■ **Study material**:
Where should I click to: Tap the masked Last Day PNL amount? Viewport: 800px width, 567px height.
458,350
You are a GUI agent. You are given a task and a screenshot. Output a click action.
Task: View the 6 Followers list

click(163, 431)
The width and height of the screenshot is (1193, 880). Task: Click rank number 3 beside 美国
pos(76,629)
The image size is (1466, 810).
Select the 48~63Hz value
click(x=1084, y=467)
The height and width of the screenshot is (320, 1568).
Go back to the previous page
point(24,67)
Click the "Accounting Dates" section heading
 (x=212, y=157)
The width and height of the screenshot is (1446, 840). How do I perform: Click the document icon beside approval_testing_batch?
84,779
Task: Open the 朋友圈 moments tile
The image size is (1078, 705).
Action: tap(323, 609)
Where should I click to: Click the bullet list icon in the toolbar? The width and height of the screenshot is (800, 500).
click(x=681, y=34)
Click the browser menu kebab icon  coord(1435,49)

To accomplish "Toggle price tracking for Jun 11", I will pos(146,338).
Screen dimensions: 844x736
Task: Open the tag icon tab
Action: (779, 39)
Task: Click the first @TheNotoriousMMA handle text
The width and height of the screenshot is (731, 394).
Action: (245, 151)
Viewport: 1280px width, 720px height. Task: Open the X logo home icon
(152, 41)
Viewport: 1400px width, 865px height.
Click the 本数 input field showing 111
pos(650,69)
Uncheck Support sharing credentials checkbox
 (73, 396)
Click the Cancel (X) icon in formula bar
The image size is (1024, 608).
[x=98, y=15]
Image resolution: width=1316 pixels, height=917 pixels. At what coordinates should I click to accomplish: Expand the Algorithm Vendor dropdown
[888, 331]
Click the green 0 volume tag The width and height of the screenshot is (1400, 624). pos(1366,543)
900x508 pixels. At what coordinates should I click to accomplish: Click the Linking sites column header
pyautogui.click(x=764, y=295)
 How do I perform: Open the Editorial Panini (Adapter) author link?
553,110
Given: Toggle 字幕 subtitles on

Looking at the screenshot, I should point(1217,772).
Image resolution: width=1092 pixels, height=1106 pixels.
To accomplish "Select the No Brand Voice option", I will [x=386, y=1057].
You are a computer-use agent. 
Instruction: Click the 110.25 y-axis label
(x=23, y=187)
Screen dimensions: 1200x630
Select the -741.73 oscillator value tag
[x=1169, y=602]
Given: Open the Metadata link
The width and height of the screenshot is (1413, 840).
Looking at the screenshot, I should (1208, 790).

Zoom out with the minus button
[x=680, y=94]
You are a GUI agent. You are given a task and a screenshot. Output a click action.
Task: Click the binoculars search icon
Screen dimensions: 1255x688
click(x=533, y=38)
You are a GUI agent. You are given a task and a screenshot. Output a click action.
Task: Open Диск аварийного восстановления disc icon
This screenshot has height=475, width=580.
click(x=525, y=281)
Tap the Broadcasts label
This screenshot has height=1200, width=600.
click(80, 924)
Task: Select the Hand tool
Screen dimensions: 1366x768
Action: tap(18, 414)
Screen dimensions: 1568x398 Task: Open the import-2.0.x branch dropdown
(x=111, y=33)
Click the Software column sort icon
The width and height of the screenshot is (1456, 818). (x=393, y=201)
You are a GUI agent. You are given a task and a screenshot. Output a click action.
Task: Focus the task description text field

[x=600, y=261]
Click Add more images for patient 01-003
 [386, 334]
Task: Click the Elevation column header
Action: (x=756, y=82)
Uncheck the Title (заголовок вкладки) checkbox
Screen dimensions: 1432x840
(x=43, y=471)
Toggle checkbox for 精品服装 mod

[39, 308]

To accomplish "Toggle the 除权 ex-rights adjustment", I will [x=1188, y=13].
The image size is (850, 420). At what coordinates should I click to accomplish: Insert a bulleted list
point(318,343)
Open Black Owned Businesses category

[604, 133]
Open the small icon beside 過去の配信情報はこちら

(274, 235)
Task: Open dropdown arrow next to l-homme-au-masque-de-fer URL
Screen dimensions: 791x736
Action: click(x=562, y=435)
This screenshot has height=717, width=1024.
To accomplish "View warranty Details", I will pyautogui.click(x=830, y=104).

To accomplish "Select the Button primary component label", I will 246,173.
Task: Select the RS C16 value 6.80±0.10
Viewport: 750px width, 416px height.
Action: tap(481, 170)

■ **The task**: Write out every line of the data exactly, leaving nothing out.

■ **Solution to the exercise**:
Where should I click to: Tap the masked Last Day PNL amount? Viewport: 800px width, 567px height.
458,350
You are a GUI agent. You are given a task and a screenshot. Output a click action.
Task: View the 6 Followers list

click(163, 431)
The width and height of the screenshot is (1193, 880). Task: Click rank number 3 beside 美国
pos(76,629)
The image size is (1466, 810).
Select the 48~63Hz value
click(x=1084, y=467)
The height and width of the screenshot is (320, 1568).
Go back to the previous page
point(24,67)
Click the "Accounting Dates" section heading
 (x=212, y=157)
The width and height of the screenshot is (1446, 840). How do I perform: Click the document icon beside approval_testing_batch?
84,779
Task: Open the 朋友圈 moments tile
The image size is (1078, 705).
Action: tap(323, 609)
Where should I click to: Click the bullet list icon in the toolbar? The width and height of the screenshot is (800, 500).
click(x=681, y=34)
Click the browser menu kebab icon  coord(1435,49)

To accomplish "Toggle price tracking for Jun 11", I will pos(146,338).
Screen dimensions: 844x736
Task: Open the tag icon tab
Action: (779, 39)
Task: Click the first @TheNotoriousMMA handle text
The width and height of the screenshot is (731, 394).
Action: (245, 151)
Viewport: 1280px width, 720px height. Task: Open the X logo home icon
(152, 41)
Viewport: 1400px width, 865px height.
Click the 本数 input field showing 111
pos(650,69)
Uncheck Support sharing credentials checkbox
 (73, 396)
Click the Cancel (X) icon in formula bar
The image size is (1024, 608).
[x=98, y=15]
Image resolution: width=1316 pixels, height=917 pixels. At what coordinates should I click to accomplish: Expand the Algorithm Vendor dropdown
[888, 331]
Click the green 0 volume tag The width and height of the screenshot is (1400, 624). pos(1366,543)
900x508 pixels. At what coordinates should I click to accomplish: Click the Linking sites column header
pyautogui.click(x=764, y=295)
 How do I perform: Open the Editorial Panini (Adapter) author link?
553,110
Given: Toggle 字幕 subtitles on

Looking at the screenshot, I should point(1217,772).
Image resolution: width=1092 pixels, height=1106 pixels.
To accomplish "Select the No Brand Voice option", I will [x=386, y=1057].
You are a computer-use agent. 
Instruction: Click the 110.25 y-axis label
(x=23, y=187)
Screen dimensions: 1200x630
Select the -741.73 oscillator value tag
[x=1169, y=602]
Given: Open the Metadata link
The width and height of the screenshot is (1413, 840).
Looking at the screenshot, I should (1208, 790).

Zoom out with the minus button
[x=680, y=94]
You are a GUI agent. You are given a task and a screenshot. Output a click action.
Task: Click the binoculars search icon
Screen dimensions: 1255x688
click(x=533, y=38)
You are a GUI agent. You are given a task and a screenshot. Output a click action.
Task: Open Диск аварийного восстановления disc icon
This screenshot has height=475, width=580.
click(x=525, y=281)
Tap the Broadcasts label
This screenshot has height=1200, width=600.
click(80, 924)
Task: Select the Hand tool
Screen dimensions: 1366x768
Action: tap(18, 414)
Screen dimensions: 1568x398 Task: Open the import-2.0.x branch dropdown
(x=111, y=33)
Click the Software column sort icon
The width and height of the screenshot is (1456, 818). (x=393, y=201)
You are a GUI agent. You are given a task and a screenshot. Output a click action.
Task: Focus the task description text field

[x=600, y=261]
Click Add more images for patient 01-003
 [386, 334]
Task: Click the Elevation column header
Action: (x=756, y=82)
Uncheck the Title (заголовок вкладки) checkbox
Screen dimensions: 1432x840
(x=43, y=471)
Toggle checkbox for 精品服装 mod

[39, 308]

To accomplish "Toggle the 除权 ex-rights adjustment", I will [x=1188, y=13].
The image size is (850, 420). At what coordinates should I click to accomplish: Insert a bulleted list
point(318,343)
Open Black Owned Businesses category

[604, 133]
Open the small icon beside 過去の配信情報はこちら

(274, 235)
Task: Open dropdown arrow next to l-homme-au-masque-de-fer URL
Screen dimensions: 791x736
Action: click(x=562, y=435)
This screenshot has height=717, width=1024.
To accomplish "View warranty Details", I will pyautogui.click(x=830, y=104).

To accomplish "Select the Button primary component label", I will 246,173.
Task: Select the RS C16 value 6.80±0.10
Viewport: 750px width, 416px height.
Action: tap(481, 170)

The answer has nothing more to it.